• Material for this exercise:
*** Begin section ***
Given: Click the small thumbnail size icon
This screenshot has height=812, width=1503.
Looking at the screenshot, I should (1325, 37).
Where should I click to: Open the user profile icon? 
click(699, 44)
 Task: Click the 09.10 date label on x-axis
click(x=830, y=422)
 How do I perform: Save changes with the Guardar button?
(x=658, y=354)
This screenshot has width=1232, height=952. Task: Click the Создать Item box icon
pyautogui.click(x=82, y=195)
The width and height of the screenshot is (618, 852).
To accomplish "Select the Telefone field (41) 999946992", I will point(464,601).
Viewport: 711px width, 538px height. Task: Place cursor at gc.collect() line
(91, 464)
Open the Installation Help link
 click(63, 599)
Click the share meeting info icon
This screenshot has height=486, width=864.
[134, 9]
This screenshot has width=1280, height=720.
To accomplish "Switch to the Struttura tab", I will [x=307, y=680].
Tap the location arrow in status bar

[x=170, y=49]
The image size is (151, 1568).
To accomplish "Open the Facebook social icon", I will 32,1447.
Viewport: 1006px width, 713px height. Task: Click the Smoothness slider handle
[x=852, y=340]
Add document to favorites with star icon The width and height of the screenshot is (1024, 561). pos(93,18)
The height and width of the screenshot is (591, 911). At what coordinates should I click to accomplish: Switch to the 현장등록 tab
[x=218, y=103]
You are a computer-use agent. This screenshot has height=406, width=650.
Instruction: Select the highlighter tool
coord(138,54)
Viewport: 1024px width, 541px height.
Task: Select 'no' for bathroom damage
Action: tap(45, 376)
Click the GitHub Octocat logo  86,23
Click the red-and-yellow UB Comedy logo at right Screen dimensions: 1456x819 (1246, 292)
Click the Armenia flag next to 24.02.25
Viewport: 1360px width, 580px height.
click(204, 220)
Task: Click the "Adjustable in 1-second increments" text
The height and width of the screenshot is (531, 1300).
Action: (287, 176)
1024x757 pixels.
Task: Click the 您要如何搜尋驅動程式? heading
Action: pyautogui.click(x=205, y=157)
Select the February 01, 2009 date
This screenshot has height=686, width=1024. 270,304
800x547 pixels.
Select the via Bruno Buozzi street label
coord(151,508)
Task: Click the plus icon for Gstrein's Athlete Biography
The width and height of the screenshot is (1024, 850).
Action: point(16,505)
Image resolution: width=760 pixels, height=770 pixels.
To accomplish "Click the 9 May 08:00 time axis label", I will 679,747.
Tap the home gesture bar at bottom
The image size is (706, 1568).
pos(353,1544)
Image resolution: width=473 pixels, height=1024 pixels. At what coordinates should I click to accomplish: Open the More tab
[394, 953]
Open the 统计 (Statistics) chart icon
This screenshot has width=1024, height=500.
*** End section ***
• Exercise requirements: Reprint the entire listing exactly.

• Written answer:
Given: Click the small thumbnail size icon
This screenshot has height=812, width=1503.
Looking at the screenshot, I should (1325, 37).
Where should I click to: Open the user profile icon? 
click(699, 44)
 Task: Click the 09.10 date label on x-axis
click(x=830, y=422)
 How do I perform: Save changes with the Guardar button?
(x=658, y=354)
This screenshot has width=1232, height=952. Task: Click the Создать Item box icon
pyautogui.click(x=82, y=195)
The width and height of the screenshot is (618, 852).
To accomplish "Select the Telefone field (41) 999946992", I will point(464,601).
Viewport: 711px width, 538px height. Task: Place cursor at gc.collect() line
(91, 464)
Open the Installation Help link
 click(63, 599)
Click the share meeting info icon
This screenshot has height=486, width=864.
[134, 9]
This screenshot has width=1280, height=720.
To accomplish "Switch to the Struttura tab", I will [x=307, y=680].
Tap the location arrow in status bar

[x=170, y=49]
The image size is (151, 1568).
To accomplish "Open the Facebook social icon", I will 32,1447.
Viewport: 1006px width, 713px height. Task: Click the Smoothness slider handle
[x=852, y=340]
Add document to favorites with star icon The width and height of the screenshot is (1024, 561). pos(93,18)
The height and width of the screenshot is (591, 911). At what coordinates should I click to accomplish: Switch to the 현장등록 tab
[x=218, y=103]
You are a computer-use agent. This screenshot has height=406, width=650.
Instruction: Select the highlighter tool
coord(138,54)
Viewport: 1024px width, 541px height.
Task: Select 'no' for bathroom damage
Action: tap(45, 376)
Click the GitHub Octocat logo  86,23
Click the red-and-yellow UB Comedy logo at right Screen dimensions: 1456x819 (1246, 292)
Click the Armenia flag next to 24.02.25
Viewport: 1360px width, 580px height.
click(204, 220)
Task: Click the "Adjustable in 1-second increments" text
The height and width of the screenshot is (531, 1300).
Action: (287, 176)
1024x757 pixels.
Task: Click the 您要如何搜尋驅動程式? heading
Action: pyautogui.click(x=205, y=157)
Select the February 01, 2009 date
This screenshot has height=686, width=1024. 270,304
800x547 pixels.
Select the via Bruno Buozzi street label
coord(151,508)
Task: Click the plus icon for Gstrein's Athlete Biography
The width and height of the screenshot is (1024, 850).
Action: point(16,505)
Image resolution: width=760 pixels, height=770 pixels.
To accomplish "Click the 9 May 08:00 time axis label", I will 679,747.
Tap the home gesture bar at bottom
The image size is (706, 1568).
pos(353,1544)
Image resolution: width=473 pixels, height=1024 pixels. At what coordinates should I click to accomplish: Open the More tab
[394, 953]
Open the 统计 (Statistics) chart icon
This screenshot has width=1024, height=500.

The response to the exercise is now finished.